Pikiety przeciwko reformie oświaty odbędą się dziś (poniedziałek) w całej Polsce. Przed urzędami wojewódzkimi protestować będą nauczyciele, pracownicy oświaty, rodzice uczniów i wszyscy, którym reforma się nie podoba. W Szczecinie początek o godz. 14 na Wałach Chrobrego.
– Wstrzymajmy się, jest jeszcze czas, żeby tę reformę dopracować i przemyśleć. Nie wprowadzajmy jej pochopnie i byle jak. Stracą na tym nasze dzieci i nauczyciele – uważa Związek Nauczycielstwa Polskiego, organizator protestu.
Ministerstwo Edukacji Narodowej chce od przyszłego roku szkolnego wprowadzić nowy ustrój oświaty: bez gimnazjów, z ośmioletnią szkołą podstawową, czteroletnim liceum ogólnokształcącym, pięcioletnim technikum i dwustopniową szkołą branżową. Wdroży nowe programy nauczania i podręczniki. ZNP uważa, że doprowadzi to do destabilizacji polskiego systemu oświaty.
Do protestu ZNP przyłączyła się Koalicja „NIE dla chaosu w szkole”, którą tworzą różne organizacje, instytucje, ruchy społeczne, rodzice i nauczyciele.
– Podpisaliśmy porozumienia ze stowarzyszeniami, organizacjami społecznymi, które mają zupełnie inne poglądy niż my.
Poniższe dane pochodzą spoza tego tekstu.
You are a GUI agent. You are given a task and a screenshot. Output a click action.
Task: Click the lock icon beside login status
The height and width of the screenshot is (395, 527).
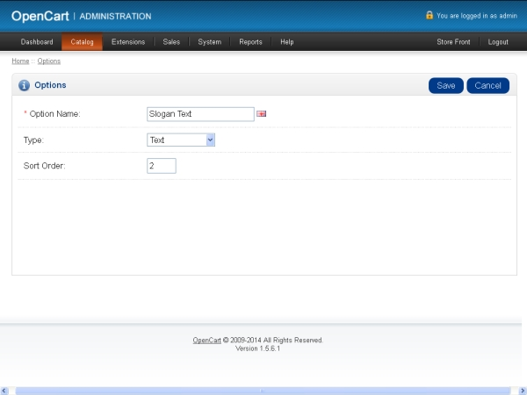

Ale uważamy, że w sprawach fundamentalnych trzeba być razem – mówił niedawno w Szczecinie wiceprezes Krzysztof Baszczyński. – Chcemy poinformować społeczeństwo, na czym ma polegać zapowiadana przez minister Zalewską reforma edukacji, bo grupa osób zorientowanych jest bardzo mała.
ZNP przestrzega przed wprowadzeniem niedopracowanych zmian w tempie ekspresowym, bo dotkną one prawie 5 mln uczniów, ponad 600 tys. nauczycieli, ponad 100 tys. pracowników administracji i obsługi. Według ZNP wprowadzana reforma ustroju szkolnego niesie więcej zagrożeń niż szans dla dobrej edukacji. Spowoduje chaos organizacyjny i informacyjny oraz zwolnienia wśród nauczycieli, dyrektorów, pracowników szkolnej administracji i obsługi, przede wszystkim z gimnazjów, które mają być zlikwidowane. Zdaniem ZNP dzisiejsze gimnazja „bronią się wynikami”, są wysoko oceniane w badaniach jakości nauczania. Związek nie wierzy też zapewnieniom ministra edukacji, że nikt nie straci pracy, bo według jego wyliczeń zwolnienia dosięgną 30-40 tys. osób.
– Uważamy, że szkoła powinna się zmieniać, ale nie w taki sposób i w takim tempie – powiedziała Maria Świerczek, prezes szczecińskiego oddziału ZNP. – Liczymy na to, że pod Urząd Wojewódzki w Szczecinie przyjdą wszyscy ci, którym nieobojętna jest przyszłość polskiej szkoły. ©℗
Elżbieta KUBERA
Fot. Robert STACHNIK (arch.)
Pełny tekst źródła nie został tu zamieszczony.